Selected text →
┌──

NO344724B1 - An aquatic system - Google Patents

Description

An aquatic system

Field of the invention

The invention concerns the field of floating structures, more particularly to a system for mooring one or more structures in a body of water, as set out by the preamble of claim 1, and to a method of controlling the vertical position of a structure in a body of water, as set out by the preamble of claim 4.

Background of the invention

Floating aquatic installations generally comprise a structure having one or more mooring lines which are connected to respective seabed anchors. As an example, a fishfarming plant comprises a net pen floating with its upper portion in, or immediately above, the water surface. The net pen is maintained in position by a plurality of mooring lines or/and chains. Such installations are subjected to wind and waves which may jeopardize operations and damage equipment. It is therefore a desire to develop arrangements that are more robust, whereby the installations may be placed farther out from shore.

One such arrangement is to submerge the installation in order to reduce impacts from the surf zone and extreme environmental loads at the surface. Submergence will also avoid impacts from biological and chemical environment that typically are present at or near the water surface, and mitigate or avoid operational aspects concerning security, obstruction of maritime surface activities, and unwanted visual impact to the surroundings.

The prior art includes TW 201112947 A, which discloses a net cage, a plurality of floats, a plurality of cable ropes, a plurality of buoys and a plurality of anchors. A buoy is arranged on the cable rope between the net cage and the seabed anchor. The buoy makes the cable rope generate tension force to act on the net cage so as to make the net cage generate horizontal force to resist a water current.

The prior art also includes US 5655938 A, which discloses fish cage which is moored by two lines to respective seabed anchors. A float/ballast assembly, in which the buoyancy may be controlled, is incorporated into the mooring lines at two points on either side of the cage. The cage preferably has positive buoyancy which will allow it to float on the surface with some of its volume above water.

The prior art also includes JPH 11178474 A, which discloses a cage having buoyancy means and “deflectors” and being connected to seabed anchors by mooring wires. Submerged, buoys are connected to each wire. When the horizontal water currents increase, a downward force is generated by the deflectors, hence forcing the cage towards the seabed. When the water current subsides, the downward force subsides correspondingly, and the cage ascends towards the surface.

The prior art also includes KR 101185861 B1, which discloses a submersible fish cage comprising a cage body with a buoyancy controller. The buoyancy controller includes a buoyancy controlling tank having an empty space in the inside, a cover plate assembled to the upper side of the buoyancy controlling tank, a weight installed on the lower side of the buoyancy controlling tank, a sea water valve penetrating the bottom of the buoyancy controlling tank, and an air valve penetrating the cover plate. The air valve is connected to a control buoy having an air injection-discharge unit connected to an air hose. The buoyancy controller is connected to an upper pipe or a lower frame of the cage body. The cage is moored to seabed anchors via mooring lines suspended by surface buoys.

The prior art also includes JP 20100129552 A, KR 100925403 B1, KR 100270931 B1, KR 100885630 B1, RU 2105471 C1, JP 2016158516 A and EP 0076151 A2, which all disclose devices for submerging fish farming plants and cages.

└──

Excerpted data →

┌──

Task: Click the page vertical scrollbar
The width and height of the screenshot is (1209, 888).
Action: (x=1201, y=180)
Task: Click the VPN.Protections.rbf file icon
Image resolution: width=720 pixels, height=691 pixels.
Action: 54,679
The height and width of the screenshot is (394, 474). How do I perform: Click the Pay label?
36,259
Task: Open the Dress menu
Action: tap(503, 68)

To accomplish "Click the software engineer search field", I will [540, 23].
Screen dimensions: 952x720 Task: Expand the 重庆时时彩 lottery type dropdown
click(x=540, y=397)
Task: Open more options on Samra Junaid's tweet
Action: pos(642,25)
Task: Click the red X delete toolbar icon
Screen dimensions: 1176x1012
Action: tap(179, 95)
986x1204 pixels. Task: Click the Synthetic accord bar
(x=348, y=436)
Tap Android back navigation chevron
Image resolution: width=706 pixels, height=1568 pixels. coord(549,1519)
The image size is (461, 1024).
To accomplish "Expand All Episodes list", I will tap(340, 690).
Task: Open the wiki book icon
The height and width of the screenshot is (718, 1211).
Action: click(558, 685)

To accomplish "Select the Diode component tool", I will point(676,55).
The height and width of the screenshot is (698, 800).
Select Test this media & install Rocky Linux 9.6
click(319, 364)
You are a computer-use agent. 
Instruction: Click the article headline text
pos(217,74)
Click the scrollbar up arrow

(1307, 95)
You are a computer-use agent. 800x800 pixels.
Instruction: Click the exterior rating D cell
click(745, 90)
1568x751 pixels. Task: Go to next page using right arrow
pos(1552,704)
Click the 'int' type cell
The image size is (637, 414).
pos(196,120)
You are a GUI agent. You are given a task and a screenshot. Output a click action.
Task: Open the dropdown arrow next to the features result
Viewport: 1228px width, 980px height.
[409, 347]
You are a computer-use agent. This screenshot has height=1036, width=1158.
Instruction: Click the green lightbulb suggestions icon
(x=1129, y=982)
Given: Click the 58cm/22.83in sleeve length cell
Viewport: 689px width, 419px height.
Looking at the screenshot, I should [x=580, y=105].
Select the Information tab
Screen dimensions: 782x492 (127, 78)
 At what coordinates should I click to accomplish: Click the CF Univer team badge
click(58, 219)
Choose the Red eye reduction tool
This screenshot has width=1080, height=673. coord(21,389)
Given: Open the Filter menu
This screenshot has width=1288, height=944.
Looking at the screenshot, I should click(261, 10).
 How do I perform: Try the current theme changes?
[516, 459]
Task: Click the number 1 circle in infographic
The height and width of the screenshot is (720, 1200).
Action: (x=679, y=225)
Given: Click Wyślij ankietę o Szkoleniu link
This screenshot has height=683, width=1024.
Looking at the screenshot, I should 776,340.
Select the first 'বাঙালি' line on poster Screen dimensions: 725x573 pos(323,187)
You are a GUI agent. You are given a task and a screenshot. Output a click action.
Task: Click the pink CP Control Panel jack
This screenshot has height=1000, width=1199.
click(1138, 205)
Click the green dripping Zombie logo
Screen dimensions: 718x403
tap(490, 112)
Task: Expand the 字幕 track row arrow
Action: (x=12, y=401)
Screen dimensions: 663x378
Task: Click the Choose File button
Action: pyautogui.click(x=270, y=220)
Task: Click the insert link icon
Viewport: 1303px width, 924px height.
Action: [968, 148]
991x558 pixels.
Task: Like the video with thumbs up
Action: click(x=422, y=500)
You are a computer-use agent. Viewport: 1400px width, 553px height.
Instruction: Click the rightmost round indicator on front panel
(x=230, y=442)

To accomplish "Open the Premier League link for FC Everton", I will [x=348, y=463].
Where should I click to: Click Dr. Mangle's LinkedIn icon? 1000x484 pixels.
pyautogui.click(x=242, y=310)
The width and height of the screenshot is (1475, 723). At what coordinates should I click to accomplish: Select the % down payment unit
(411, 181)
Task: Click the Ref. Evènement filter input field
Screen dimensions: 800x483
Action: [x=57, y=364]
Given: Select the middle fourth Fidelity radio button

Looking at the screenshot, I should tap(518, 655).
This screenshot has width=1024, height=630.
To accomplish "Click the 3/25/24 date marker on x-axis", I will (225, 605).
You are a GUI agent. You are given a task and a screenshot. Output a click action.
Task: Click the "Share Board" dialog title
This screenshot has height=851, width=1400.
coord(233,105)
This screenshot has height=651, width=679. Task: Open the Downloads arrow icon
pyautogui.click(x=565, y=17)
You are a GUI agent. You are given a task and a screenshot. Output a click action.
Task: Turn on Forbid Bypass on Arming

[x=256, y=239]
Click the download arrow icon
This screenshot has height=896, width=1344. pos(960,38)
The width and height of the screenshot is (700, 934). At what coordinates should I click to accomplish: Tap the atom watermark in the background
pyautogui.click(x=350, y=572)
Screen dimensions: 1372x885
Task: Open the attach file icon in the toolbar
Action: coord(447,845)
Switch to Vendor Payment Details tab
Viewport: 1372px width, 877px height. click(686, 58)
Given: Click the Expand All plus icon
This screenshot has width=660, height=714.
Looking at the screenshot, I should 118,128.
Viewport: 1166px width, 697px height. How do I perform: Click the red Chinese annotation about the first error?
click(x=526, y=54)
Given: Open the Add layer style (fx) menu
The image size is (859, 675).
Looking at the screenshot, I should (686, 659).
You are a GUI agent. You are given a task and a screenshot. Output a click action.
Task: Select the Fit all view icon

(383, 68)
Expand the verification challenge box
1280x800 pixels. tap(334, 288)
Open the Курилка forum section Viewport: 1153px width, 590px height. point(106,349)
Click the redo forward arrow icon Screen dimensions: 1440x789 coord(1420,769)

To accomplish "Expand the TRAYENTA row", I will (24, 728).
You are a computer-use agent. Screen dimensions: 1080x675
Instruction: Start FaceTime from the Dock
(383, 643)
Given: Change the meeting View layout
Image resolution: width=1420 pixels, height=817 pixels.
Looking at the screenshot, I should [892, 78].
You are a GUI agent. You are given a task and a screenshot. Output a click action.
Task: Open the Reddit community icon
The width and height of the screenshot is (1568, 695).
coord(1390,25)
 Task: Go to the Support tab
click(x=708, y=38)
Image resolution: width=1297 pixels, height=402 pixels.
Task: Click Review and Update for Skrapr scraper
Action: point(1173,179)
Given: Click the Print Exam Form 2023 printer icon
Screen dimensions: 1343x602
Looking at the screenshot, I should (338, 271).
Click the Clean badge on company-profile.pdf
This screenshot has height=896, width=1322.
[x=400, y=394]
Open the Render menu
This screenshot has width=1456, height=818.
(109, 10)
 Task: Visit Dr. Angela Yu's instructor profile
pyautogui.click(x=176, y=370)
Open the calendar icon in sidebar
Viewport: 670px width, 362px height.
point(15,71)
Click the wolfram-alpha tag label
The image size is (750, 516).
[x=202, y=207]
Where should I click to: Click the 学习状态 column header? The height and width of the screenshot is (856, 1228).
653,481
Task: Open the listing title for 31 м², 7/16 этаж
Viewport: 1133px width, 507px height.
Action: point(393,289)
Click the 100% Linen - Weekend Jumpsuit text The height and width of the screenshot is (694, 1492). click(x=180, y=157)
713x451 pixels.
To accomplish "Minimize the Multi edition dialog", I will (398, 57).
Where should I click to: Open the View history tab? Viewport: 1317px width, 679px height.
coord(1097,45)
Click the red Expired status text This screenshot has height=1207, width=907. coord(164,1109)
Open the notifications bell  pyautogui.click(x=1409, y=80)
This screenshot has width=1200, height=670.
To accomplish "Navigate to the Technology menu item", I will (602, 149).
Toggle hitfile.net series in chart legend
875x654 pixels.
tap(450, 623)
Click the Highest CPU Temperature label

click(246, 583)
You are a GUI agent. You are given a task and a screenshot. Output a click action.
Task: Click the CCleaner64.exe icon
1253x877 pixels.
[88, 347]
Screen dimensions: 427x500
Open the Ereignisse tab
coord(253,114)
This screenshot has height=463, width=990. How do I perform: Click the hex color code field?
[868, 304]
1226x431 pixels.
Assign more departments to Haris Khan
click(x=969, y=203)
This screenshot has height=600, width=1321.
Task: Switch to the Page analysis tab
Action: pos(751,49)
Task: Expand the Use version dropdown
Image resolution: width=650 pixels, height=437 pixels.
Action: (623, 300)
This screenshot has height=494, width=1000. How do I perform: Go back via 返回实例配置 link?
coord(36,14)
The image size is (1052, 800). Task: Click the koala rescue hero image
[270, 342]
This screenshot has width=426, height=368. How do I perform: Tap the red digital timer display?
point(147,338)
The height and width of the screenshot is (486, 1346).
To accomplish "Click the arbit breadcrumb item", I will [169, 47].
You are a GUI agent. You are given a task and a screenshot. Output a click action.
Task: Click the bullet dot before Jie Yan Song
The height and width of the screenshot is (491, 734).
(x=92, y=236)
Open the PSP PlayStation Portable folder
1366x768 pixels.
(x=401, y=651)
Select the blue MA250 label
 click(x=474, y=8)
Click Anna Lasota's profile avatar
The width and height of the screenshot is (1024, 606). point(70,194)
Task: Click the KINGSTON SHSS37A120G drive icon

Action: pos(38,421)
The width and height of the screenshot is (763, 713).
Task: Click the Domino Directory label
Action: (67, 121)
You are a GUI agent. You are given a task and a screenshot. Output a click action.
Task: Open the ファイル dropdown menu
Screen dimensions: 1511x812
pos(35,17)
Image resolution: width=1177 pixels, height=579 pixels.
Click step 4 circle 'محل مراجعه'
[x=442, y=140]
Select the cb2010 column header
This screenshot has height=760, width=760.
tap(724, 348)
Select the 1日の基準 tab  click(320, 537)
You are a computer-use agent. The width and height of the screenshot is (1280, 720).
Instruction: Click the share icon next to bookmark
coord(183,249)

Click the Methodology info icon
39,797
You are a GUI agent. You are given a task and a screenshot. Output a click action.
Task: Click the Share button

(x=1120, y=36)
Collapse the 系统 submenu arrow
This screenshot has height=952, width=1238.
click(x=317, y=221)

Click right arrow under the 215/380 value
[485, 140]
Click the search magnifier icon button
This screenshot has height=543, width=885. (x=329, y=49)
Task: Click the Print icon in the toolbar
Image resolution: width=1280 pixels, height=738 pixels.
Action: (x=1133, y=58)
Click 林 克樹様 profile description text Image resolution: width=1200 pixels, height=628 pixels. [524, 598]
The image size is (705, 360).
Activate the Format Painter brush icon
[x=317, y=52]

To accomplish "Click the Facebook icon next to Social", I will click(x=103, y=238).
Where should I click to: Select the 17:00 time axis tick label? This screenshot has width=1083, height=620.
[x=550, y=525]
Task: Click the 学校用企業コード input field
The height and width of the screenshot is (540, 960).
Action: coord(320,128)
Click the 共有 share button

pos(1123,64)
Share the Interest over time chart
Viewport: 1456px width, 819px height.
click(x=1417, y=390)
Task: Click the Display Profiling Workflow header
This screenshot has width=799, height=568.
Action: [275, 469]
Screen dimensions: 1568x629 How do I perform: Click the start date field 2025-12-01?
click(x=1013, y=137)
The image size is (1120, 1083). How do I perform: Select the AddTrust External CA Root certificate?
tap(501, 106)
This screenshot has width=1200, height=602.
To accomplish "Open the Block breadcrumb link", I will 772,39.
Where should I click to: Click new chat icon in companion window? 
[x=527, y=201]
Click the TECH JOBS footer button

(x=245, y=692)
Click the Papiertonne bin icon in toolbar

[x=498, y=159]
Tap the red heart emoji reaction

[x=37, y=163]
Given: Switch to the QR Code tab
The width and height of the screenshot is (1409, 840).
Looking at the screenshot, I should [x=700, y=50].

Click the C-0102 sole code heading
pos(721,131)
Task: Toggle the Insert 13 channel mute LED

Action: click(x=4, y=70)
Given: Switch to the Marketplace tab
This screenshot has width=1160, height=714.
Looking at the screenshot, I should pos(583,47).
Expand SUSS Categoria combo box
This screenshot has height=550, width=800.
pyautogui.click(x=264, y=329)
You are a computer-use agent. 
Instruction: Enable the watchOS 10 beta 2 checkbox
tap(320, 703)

└──

Work to be completed → In the aquatic system patent text, rewrite the paragraph that begins "The prior art also includes KR 101185861 B1" as a short bulleted list that keeps its main facts. You won't need the records for this work.

Exercise response →
- KR 101185861 B1 discloses a submersible fish cage made of a cage body with a buoyancy controller.
- The buoyancy controller has:
  - a buoyancy controlling tank that is empty inside
  - a cover plate on the tank's upper side
  - a weight on its lower side
  - a sea water valve through the tank's bottom
  - an air valve through the cover plate
- The air valve connects to a control buoy, which has an air injection-discharge unit connected to an air hose.
- The buoyancy controller attaches to an upper pipe or a lower frame of the cage body.
- Mooring lines held up by surface buoys moor the cage to seabed anchors.